By Luaine Lee
Knight Ridder Newspapers

HOLLYWOOD — When actor Michael Weatherly was 12 years old, his parents sent him to Camp Challenge. His mother wanted to toughen him up, he says.

“It was a three-week duration, and I had to canoe, fight, build my own ax, learn to read a topographic map, compass, and we had something called ‘24-hour survival’ where they left us in the woods alone for 24 hours and you had to find food, build a lean-to. That changed me. It either changed me or it broke me,” he says.

“But when I showed up (at camp), I was wearing a white turtleneck and white bell-bottoms. And I was from Connecticut and playing tennis at the country club. When I came back, I was wearing hiking boots and blue jeans, and I’d spent some time with some interesting people,” he says.

It was a good move in more ways than one. Now, as the wiseacre Tony DiNozzo on CBS’ “NCIS” (8 p.m. Tuesdays on WISH ), Weatherly, 36, has to combine those skills with his impish sense of humor and considerable acting talent.

Enjoys ‘rebel’ role

“He’s a federal agent, but he has very little regard for toeing the line of political correctness or anything like that,” he says. “I love playing somebody who was kind of a rebel without a cause.”

Weatherly’s son, 8-year-old August, is with him for a Sunday-morning breakfast. The two plan a secret outing after Weatherly is done, and it’s clear August enjoys his father’s company, even if it does mean sitting still in a restaurant booth for an hour.

Weatherly, who played Logan on “Dark Angel” and the evil ex-husband on “Jesse,” broke family tradition when he became an actor. And while he underplays it, the subversive move probably was more costly than he admits.

“I grew up in Connecticut, went to an all-boys school and then went away to boarding school. . . .” he says.

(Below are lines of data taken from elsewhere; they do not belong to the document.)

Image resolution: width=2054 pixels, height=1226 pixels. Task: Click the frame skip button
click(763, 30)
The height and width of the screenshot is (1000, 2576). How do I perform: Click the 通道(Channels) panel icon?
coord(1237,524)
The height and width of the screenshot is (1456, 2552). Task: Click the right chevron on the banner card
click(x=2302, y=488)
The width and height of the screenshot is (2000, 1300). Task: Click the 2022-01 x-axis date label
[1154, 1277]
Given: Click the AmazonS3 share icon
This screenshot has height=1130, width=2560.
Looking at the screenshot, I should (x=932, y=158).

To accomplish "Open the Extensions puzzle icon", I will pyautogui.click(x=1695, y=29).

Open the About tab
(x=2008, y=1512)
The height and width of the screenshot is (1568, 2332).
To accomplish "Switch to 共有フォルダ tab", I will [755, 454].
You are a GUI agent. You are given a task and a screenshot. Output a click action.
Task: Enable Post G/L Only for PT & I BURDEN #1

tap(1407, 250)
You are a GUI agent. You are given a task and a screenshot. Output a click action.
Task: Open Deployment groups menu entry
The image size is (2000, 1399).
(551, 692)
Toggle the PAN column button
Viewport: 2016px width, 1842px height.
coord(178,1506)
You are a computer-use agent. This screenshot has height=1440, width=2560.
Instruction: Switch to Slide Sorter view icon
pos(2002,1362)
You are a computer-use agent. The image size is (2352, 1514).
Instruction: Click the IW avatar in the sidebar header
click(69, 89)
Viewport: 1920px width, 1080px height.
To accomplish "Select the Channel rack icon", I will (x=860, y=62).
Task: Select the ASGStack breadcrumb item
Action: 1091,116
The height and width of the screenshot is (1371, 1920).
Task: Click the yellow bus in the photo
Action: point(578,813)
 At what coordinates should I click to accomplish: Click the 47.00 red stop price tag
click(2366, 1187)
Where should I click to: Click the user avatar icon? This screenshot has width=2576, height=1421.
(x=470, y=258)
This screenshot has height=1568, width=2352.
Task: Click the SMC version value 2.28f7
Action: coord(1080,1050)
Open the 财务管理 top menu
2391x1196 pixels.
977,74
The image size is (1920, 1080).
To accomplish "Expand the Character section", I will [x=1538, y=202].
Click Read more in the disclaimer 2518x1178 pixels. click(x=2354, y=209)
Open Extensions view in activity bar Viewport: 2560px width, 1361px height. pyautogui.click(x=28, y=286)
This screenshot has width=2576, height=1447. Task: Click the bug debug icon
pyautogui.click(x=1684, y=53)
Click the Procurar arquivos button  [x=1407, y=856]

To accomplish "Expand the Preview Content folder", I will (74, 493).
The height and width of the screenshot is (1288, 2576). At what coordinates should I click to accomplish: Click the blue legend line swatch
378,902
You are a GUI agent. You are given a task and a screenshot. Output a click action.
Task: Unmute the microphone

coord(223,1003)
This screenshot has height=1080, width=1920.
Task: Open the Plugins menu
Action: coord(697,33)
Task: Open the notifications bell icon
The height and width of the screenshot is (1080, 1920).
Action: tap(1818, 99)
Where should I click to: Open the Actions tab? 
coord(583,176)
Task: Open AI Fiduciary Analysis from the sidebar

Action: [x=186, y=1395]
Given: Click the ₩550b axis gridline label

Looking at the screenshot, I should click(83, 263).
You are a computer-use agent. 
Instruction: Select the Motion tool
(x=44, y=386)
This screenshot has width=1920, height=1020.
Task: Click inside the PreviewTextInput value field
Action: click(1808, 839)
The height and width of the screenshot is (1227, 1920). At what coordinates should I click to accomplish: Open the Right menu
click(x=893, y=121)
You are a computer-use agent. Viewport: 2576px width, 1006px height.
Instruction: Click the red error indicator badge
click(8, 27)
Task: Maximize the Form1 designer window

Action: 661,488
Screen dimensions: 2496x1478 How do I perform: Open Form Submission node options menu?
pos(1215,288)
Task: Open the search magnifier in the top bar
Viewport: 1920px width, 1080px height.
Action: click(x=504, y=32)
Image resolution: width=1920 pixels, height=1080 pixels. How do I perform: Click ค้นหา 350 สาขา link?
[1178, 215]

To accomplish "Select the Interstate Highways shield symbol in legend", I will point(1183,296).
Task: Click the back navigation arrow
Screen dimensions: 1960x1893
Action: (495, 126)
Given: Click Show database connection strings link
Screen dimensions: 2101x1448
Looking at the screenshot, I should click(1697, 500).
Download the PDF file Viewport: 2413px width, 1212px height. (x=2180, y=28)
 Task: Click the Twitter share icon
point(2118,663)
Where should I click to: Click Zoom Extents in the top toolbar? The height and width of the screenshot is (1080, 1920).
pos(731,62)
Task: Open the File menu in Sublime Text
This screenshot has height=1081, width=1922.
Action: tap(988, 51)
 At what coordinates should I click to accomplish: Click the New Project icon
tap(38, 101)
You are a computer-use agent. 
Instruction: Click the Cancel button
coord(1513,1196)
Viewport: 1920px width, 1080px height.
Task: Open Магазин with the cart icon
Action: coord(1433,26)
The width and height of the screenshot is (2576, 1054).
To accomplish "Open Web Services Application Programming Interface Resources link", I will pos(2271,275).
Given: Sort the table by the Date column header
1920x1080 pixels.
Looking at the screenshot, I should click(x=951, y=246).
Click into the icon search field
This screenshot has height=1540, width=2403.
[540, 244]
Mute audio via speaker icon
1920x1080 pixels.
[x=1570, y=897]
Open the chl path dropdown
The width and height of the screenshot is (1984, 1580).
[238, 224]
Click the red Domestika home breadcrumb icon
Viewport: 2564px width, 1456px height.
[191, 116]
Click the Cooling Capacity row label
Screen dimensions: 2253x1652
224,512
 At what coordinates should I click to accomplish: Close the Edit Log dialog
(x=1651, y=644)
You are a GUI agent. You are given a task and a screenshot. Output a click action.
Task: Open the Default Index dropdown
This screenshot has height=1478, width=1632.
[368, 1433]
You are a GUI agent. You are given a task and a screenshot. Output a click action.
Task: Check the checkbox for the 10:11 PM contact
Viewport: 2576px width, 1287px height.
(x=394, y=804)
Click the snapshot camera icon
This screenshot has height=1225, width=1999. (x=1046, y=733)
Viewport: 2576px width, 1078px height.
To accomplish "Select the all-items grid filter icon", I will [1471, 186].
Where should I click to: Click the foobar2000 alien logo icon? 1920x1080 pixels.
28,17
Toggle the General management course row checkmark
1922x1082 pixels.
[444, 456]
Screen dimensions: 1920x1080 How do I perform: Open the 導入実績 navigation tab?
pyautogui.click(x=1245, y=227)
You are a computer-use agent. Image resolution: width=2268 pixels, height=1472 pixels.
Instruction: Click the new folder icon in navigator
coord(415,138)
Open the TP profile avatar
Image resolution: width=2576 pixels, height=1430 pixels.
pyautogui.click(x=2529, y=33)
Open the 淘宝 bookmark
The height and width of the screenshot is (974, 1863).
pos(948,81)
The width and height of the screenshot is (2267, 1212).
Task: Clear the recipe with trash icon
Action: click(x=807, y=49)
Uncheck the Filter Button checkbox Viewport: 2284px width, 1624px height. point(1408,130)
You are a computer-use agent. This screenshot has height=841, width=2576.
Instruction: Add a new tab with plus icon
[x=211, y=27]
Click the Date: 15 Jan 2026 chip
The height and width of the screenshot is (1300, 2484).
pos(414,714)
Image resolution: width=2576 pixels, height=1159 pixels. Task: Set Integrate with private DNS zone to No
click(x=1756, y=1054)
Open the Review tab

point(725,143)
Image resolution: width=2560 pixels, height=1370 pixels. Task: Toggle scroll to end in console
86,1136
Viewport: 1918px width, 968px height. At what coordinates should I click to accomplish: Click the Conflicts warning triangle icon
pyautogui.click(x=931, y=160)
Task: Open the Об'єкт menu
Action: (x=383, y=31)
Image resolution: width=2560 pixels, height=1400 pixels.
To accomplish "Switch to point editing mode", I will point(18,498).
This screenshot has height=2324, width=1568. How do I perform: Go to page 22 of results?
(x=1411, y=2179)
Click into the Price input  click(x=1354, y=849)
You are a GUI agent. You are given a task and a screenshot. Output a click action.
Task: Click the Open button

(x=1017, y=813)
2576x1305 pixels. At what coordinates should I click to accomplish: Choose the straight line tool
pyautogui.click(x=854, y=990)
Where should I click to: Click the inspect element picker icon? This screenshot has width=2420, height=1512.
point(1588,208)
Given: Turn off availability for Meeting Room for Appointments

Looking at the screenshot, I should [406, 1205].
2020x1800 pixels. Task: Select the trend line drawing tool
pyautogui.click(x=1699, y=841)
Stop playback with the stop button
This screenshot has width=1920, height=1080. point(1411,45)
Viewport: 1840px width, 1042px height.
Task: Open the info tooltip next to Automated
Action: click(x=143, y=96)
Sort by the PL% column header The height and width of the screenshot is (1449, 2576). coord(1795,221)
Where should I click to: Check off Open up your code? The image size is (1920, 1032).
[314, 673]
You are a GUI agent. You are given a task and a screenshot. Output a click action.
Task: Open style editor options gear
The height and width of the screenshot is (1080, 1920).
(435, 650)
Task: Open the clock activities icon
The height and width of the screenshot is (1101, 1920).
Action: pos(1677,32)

“So I grew up in a very narrow world. . . . I felt that I didn’t know enough about the world at large, and I’m a people-watcher. I love to do that. I wanted to learn about other people. And so it’s my endless fascination with what makes people tick.”

His, hers and ours family

Weatherly’s parents, each of whom married three times, divorced when he was 15. He has a brother, William, and a pack of half- and stepsiblings.

His father, who is the exclusive importer and distributor of the Swiss Army knife, wasn’t pleased when Weatherly told him he wanted to quit college in his senior year.

So when Weatherly blew off political science for prime time, he was on his own.

Glancing at August, he says, “This is probably not a great thing for future generations, but I didn’t want to have a safety net. I thought, ‘If I have a safety net, I’ll get a job in advertising or something and I won’t feel as motivated.’ “

There were some struggling years, but Weatherly managed to cop a Snickers commercial and eventually wound up on daytime’s “Loving,” where he worked with his ex-wife, actress Amelia Heinle.

He wouldn’t mind marrying again, he says, and is dating a woman who works in the pharmaceutical industry and doesn’t live in California. He also dated Rachel Hunter and Jessica Alba.

“I heard a great thing . . . about men and women. There are gardeners and there are flowers. You can have a gardener and a flower. You can have a gardener and a gardener — might be a little boring, but they’re working hard. But if you have two flowers, nobody’s taking care of the garden. Actors have a tendency to be flowers. So nobody’s minding the garden.”

Looking at August, he adds, “When I’m hanging out with you, I’m sort of a gardener and you’re the flower. You bring out the gardener in me.”